TASK TO COMPLETE =
Please restate the listing word for word, omitting the images.

STORED DATA =
>>
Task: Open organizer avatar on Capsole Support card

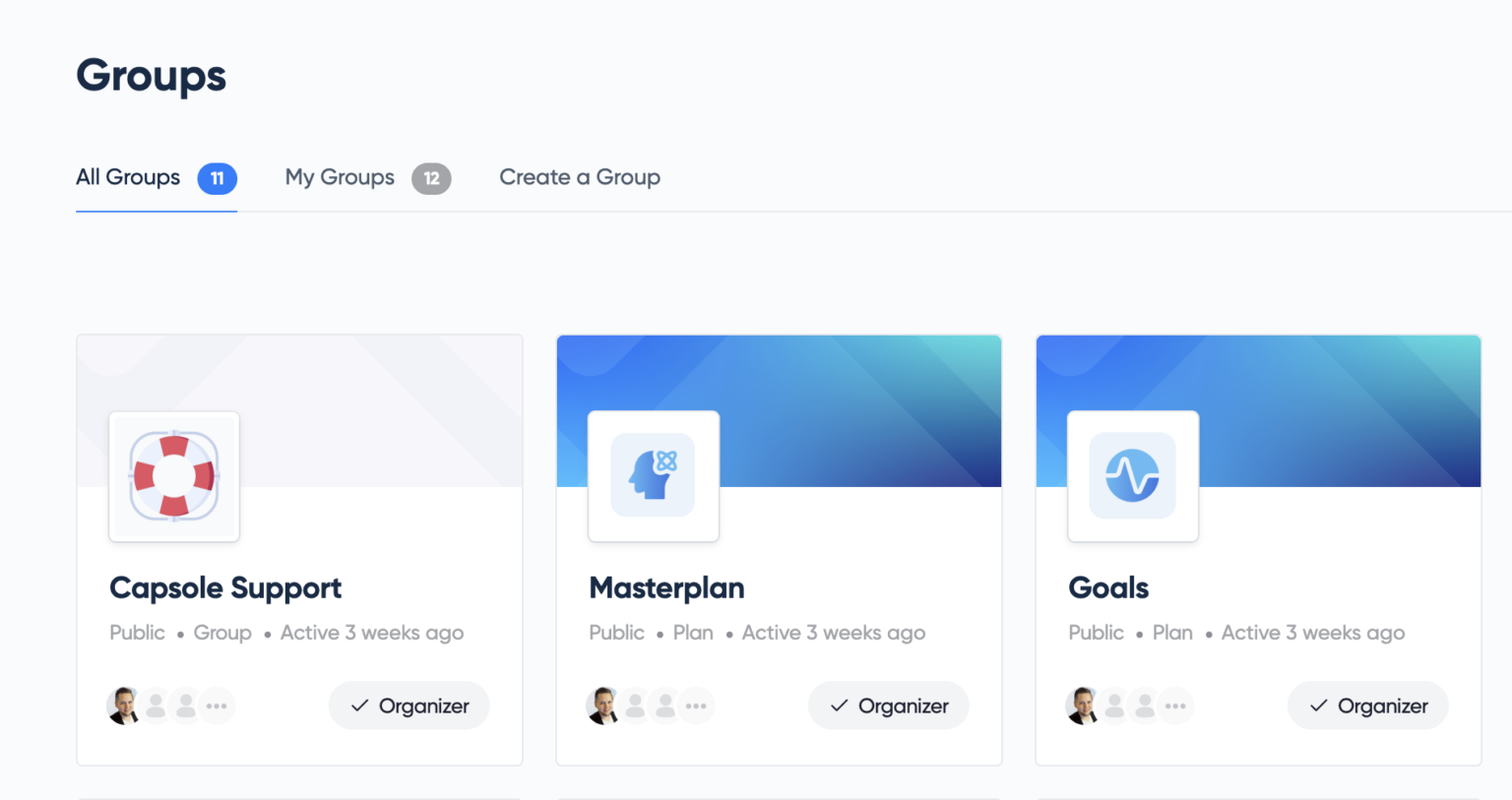Action: (123, 706)
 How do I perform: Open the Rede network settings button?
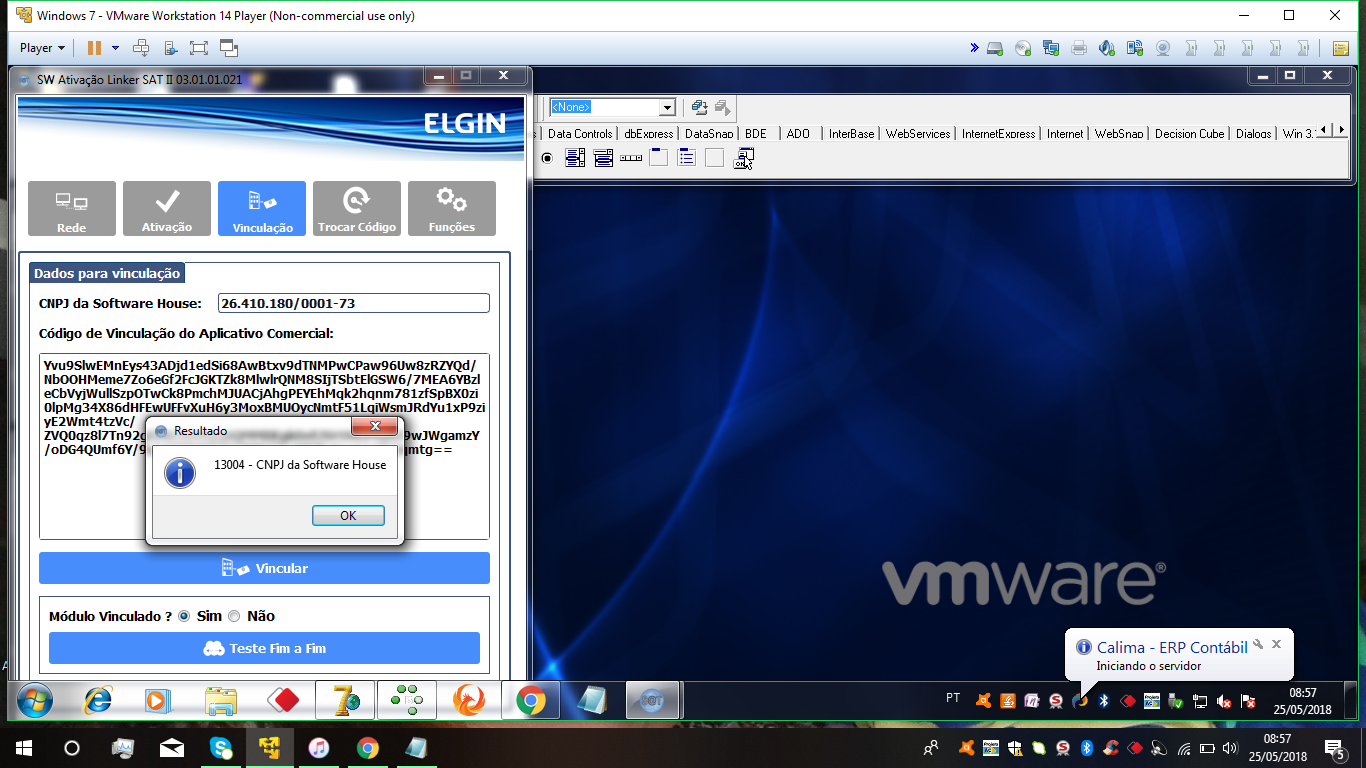(71, 208)
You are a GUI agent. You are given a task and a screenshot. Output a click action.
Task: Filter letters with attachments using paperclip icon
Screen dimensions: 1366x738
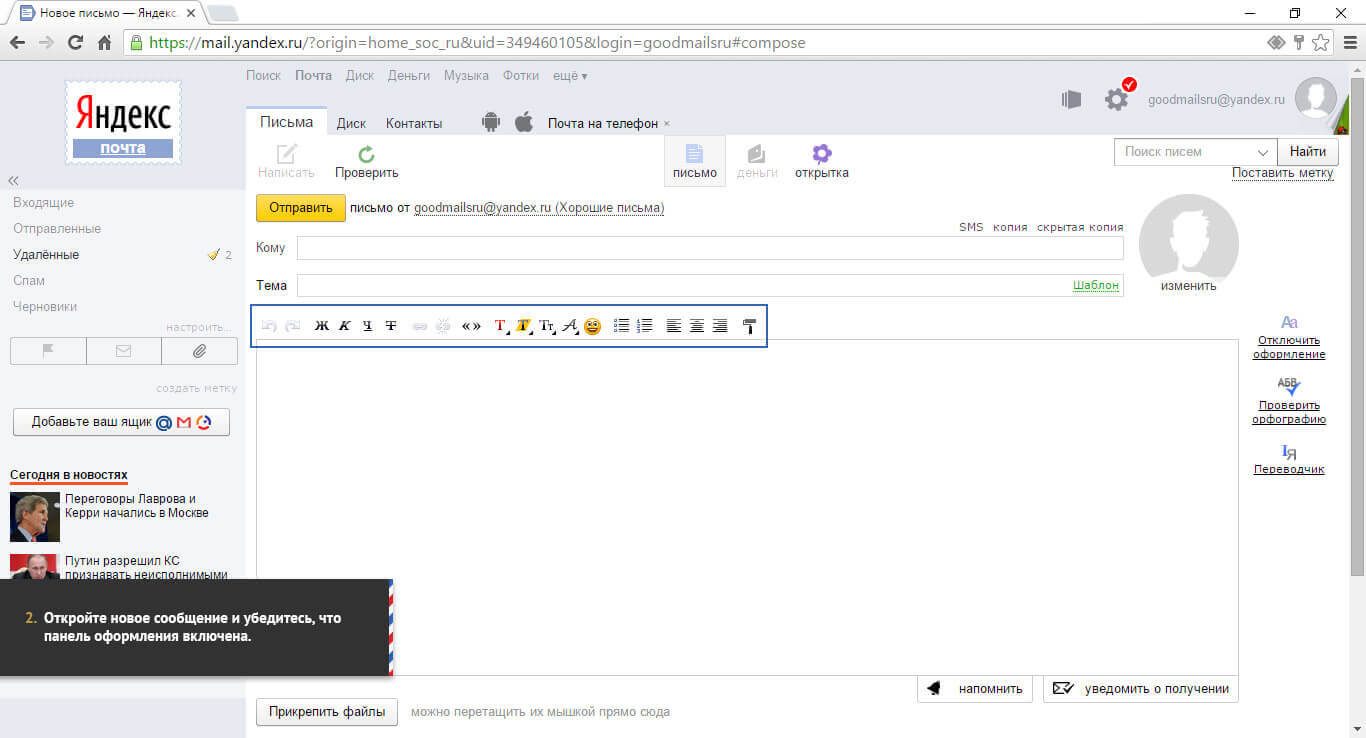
<<
REPLY TO THE EXERCISE =
Task: Open organizer avatar on Capsole Support card

Action: (123, 706)
 How do I perform: Open the Rede network settings button?
(71, 208)
You are a GUI agent. You are given a task and a screenshot. Output a click action.
Task: Filter letters with attachments using paperclip icon
Screen dimensions: 1366x738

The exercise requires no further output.